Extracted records
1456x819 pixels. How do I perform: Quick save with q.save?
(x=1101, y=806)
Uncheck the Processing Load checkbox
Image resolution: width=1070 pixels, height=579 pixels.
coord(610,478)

**TASK OBJECTIVE**
Write out all of the entries again, switching "checkbox" to "check box" and keeping every other detail unchanged.

**RESULT**
1456x819 pixels. How do I perform: Quick save with q.save?
(x=1101, y=806)
Uncheck the Processing Load check box
Image resolution: width=1070 pixels, height=579 pixels.
coord(610,478)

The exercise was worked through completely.